Fluid properties descriptor. More...

#include <cs_physical_constants.h>

Collaboration diagram for cs_fluid_properties_t:
Collaboration graph

Data Fields

int ixyzp0
 
int icp
 
int icv
 
int irovar
 
int ivivar
 
int ivsuth
 
double ro0
 
double viscl0
 
double p0
 
double pred0
 
double xyzp0 [3]
 
double t0
 
double cp0
 
double cv0
 
double xmasmr
 
int ipthrm
 
double pther
 
double pthera
 
double pthermax
 
double sleak
 
double kleak
 
double roref
 

Detailed Description

Fluid properties descriptor.

Members of these fluid properties are publicly accessible, to allow for concise syntax, as they are expected to be used in many places.

Field Documentation

◆ cp0

cp0

reference specific heat

Useful if there is 1 <= n <= nscaus so that cs_glob_thermal_model->iscalt = n and cs_glob_thermal_model->itherm = 1 (there is a scalar "temperature"), unless the user specifies the specific heat in the user subroutine cs_user_physical_properties (icp > 0) with the compressible module or coal combustion, cp0 is also needed even when there is no user scalar.

Note
None of the scalars from the specific physics is a temperature.
When using the Graphical Interface, cp0 is also used to calculate the diffusivity of the thermal scalars, based on their conductivity; it is therefore needed, unless the diffusivity is also specified in cs_user_physical_properties.

◆ cv0

cv0

reference isochoric specific heat (J/kg/K)

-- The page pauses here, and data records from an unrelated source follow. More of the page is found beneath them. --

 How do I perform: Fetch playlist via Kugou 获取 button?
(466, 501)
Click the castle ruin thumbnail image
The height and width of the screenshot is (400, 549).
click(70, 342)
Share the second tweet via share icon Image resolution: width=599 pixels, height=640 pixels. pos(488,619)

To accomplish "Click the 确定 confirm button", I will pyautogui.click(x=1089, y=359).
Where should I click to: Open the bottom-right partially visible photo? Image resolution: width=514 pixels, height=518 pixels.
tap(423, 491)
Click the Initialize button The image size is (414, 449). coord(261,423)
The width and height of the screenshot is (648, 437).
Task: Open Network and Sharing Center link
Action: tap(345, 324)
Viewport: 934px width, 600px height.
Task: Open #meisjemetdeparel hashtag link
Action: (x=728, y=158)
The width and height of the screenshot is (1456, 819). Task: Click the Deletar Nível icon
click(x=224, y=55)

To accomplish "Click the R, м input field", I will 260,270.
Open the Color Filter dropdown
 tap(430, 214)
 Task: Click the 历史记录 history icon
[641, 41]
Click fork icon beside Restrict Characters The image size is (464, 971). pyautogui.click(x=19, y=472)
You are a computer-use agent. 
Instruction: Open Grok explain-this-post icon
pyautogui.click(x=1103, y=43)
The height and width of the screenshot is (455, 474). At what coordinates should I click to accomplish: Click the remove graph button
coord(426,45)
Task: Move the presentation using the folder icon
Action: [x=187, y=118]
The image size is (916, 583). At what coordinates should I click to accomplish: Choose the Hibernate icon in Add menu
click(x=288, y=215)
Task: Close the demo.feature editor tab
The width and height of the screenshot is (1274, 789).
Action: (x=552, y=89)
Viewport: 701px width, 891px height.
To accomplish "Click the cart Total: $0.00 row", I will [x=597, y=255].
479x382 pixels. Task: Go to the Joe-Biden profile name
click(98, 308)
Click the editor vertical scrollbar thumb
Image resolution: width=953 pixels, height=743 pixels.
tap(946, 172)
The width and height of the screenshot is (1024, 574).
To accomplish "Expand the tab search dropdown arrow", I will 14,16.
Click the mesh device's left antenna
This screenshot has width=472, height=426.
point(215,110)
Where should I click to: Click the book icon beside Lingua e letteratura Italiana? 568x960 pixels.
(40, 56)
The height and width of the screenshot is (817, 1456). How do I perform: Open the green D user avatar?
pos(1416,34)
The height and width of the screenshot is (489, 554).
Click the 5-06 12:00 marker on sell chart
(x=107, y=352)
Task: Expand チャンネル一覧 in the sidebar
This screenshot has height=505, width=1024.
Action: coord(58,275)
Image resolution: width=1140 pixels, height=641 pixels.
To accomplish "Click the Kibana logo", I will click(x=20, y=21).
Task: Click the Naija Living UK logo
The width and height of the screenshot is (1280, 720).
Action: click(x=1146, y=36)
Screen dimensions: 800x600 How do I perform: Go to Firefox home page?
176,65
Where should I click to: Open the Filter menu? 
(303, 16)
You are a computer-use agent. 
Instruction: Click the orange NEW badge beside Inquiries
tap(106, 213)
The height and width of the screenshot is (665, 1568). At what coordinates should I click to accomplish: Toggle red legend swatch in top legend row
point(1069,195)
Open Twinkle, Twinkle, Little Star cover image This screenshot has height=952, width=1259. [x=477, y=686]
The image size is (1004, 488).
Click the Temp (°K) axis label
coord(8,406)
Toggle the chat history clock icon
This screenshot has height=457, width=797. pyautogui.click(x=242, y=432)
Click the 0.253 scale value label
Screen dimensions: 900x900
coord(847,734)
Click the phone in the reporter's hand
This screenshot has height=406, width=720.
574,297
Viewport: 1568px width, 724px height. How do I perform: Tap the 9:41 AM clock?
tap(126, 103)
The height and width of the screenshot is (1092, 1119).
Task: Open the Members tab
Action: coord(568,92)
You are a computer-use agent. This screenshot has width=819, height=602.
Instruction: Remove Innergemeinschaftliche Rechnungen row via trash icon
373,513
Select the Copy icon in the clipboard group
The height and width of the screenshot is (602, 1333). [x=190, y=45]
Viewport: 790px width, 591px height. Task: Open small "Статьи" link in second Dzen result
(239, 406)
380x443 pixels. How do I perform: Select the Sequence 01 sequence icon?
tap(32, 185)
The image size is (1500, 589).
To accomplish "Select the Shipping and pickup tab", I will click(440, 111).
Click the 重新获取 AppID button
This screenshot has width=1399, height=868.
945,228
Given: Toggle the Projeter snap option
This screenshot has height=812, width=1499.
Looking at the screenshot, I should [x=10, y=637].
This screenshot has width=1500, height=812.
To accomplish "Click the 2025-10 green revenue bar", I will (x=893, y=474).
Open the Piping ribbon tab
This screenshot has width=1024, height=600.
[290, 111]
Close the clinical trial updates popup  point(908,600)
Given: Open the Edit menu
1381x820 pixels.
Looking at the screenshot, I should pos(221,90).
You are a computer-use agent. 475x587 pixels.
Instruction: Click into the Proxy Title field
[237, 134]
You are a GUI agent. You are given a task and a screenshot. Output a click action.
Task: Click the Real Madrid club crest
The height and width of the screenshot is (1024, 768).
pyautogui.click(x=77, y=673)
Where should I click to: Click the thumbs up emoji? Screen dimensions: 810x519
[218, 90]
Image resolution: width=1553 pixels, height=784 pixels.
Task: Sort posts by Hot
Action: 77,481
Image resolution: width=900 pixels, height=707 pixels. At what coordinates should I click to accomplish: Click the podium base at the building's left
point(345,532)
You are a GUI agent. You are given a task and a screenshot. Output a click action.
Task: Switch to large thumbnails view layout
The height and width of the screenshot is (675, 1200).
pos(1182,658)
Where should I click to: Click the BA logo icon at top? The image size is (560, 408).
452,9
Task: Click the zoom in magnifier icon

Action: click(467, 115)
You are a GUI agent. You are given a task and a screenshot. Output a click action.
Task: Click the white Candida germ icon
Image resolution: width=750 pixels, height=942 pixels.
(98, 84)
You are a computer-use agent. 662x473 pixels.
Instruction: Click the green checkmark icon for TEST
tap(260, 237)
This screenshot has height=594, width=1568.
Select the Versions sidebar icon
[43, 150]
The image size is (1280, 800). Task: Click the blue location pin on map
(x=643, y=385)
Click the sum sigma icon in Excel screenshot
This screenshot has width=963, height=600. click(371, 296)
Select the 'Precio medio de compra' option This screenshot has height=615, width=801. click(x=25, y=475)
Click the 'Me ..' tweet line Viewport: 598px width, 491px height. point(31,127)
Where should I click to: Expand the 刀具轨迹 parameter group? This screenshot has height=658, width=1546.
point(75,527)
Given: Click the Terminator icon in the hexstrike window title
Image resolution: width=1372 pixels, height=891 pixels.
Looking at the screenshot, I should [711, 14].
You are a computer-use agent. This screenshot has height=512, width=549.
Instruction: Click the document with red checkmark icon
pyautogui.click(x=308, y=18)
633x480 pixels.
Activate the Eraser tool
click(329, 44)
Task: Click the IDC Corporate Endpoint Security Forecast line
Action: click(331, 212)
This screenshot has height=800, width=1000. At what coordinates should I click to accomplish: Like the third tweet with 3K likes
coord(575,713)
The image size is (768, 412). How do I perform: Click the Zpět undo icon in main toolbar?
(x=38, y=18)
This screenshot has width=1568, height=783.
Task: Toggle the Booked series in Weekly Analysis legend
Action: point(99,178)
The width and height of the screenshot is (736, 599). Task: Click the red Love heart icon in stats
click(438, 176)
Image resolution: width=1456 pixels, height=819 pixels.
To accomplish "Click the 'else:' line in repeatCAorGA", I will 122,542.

Useful for the compressible module

◆ icp

icp

indicates if the isobaric specific heat $C_p$ is variable

  • -1: uniform, no property field is declared
  • 0: variable, $C_p$ is declared as a property field
    When gas or coal combustion is activated, icp is automatically set to 0 (constant $C_p$). With the electric module, it is automatically set to 1. The user is not allowed to modify these default choices.
    When icp = 1 is specified, the code automatically modifies this value to make icp designate the effective index-number of the property "specific heat". For each cell iel, the value of $C_p$ is then specified by the user in the appropriate subroutine (cs_user_physical_properties for the standard physics).
    Useful if there is 1 $\leqslant$N $\leqslant$nscal so that iscsth(n)=1 (there is a scalar temperature) or with the compressible module for non perfect gases.

◆ icv

icv

property index of the isochoric specific heat

  • -1: uniform isochoric specific heat (no property field defined)

◆ ipthrm

ipthrm

uniform variable thermodynamic pressure:

  • 0: false (ie not variable)
  • 1: true

◆ irovar

irovar

variable density field $ \rho $:

◆ ivivar

ivivar

variable viscosity field $ \mu $:

◆ ivsuth

ivsuth

Sutherland law for laminar viscosity and thermal conductivity Only useful in gas mix (igmix) specific physics

  • 1: Sutherland law
  • 0: low temperature law (linear except for helium)

◆ ixyzp0

ixyzp0

filling xyzp0 indicator

◆ kleak

kleak

Leak head loss (2.9 by default, from Idelcick)

◆ p0

p0

reference pressure for the total pressure

Except with the compressible module, the total pressure $P$ is evaluated from the reduced pressure $P^*$ so that $P$ is equal to p0 at the reference position $\vect{x}_0$ (given by xyzp0). With the compressible module, the total pressure is solved directly. Always useful.

◆ pred0

pred0

reference value for the reduced pressure $P^*$ (see ro0)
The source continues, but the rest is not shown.